Think high tide, not slack water when the German Currents Film Festival returns to the Museum of Photographic Arts on October 14-15, bringing with it five films to celebrate its seventh year.
Saturday evening’s opening night gala presentation will be held at the Natural History Museum, with the remaining screenings moving up the Prado to MoPA’s Joan and Irwin Jacobs Theatre. The off-the-wall satire Welcome to Germany explores a privileged family’s brush with racism after they agree to take in a Nigerian refugee. If director Simon Verhoeven’s name rings a familiar cinematic bell, it’s because his father Michael directed The Nasty Girl and other films, while his mother Senta Berger continues her career as an international movie star — including this plum role in her son’s latest feature.

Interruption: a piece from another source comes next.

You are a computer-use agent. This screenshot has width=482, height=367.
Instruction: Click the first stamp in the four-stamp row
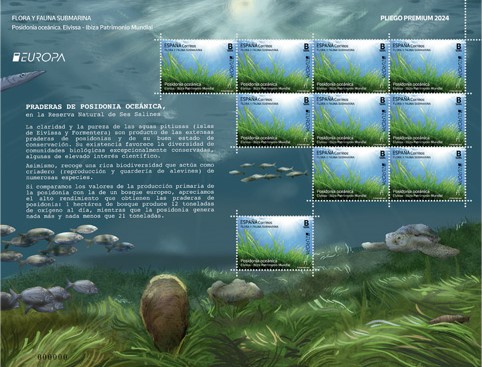coord(199,66)
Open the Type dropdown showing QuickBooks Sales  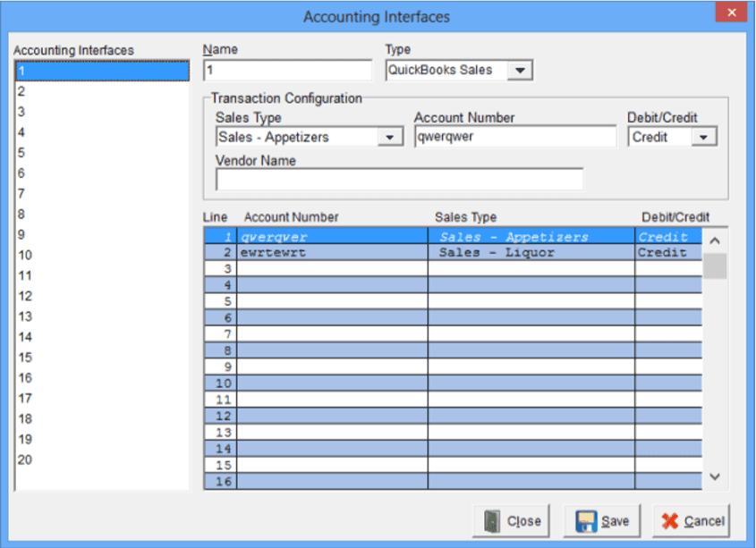520,70
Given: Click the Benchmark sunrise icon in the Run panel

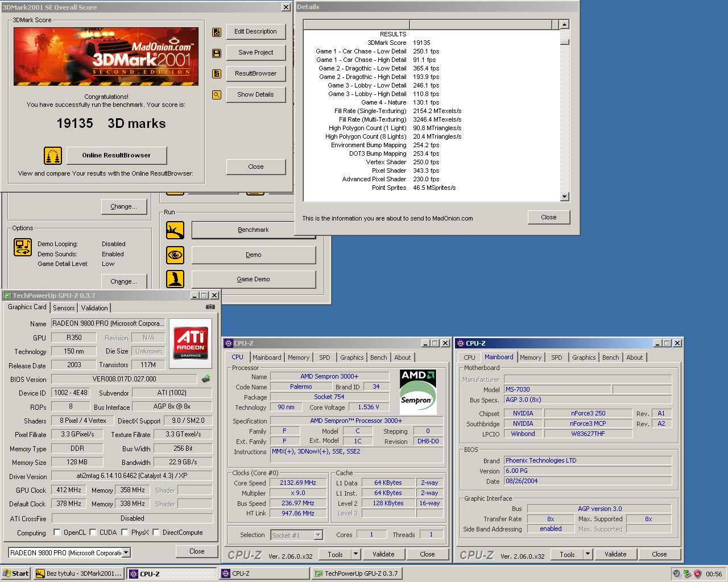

Day two of the festival generally commences with family fare. The Peppercorns promises a big-screen adaptation of the hit children’s TV series. But about the last name I expected to find in the family section was Fatih Akin, whose previous films Head On and The Edge of Heaven left impressions of edginess when they played town. This time, Akin adapts Wolfgang Herrndorf’s Goodbye Berlin. If anyone can breathe new life into a coming-of-age pic about two teenage boys who steal a car and embark on a life-changing road trip, it is he.
As always, it will be my pleasure to moderate a Q&A. Heralded as “an intelligently-edgy arthouse film and fresh modern parable,” Tiger Girl showcases two of Germany’s major up-and-coming stars, Ella Rumpf and Maria Dragus. Jakob Lass, director and this year’s guest of honor, will join me onstage for a discussion following Sunday’s 4 p.m. screening.
The festival closes with Four Against the Bank, the latest from Wolfgang Petersen (Das Boot, In the Line of Fire). Til Schweiger leads a quartet of angry investors who seek revenge against a bank that purposely allowed their investments to bottom out.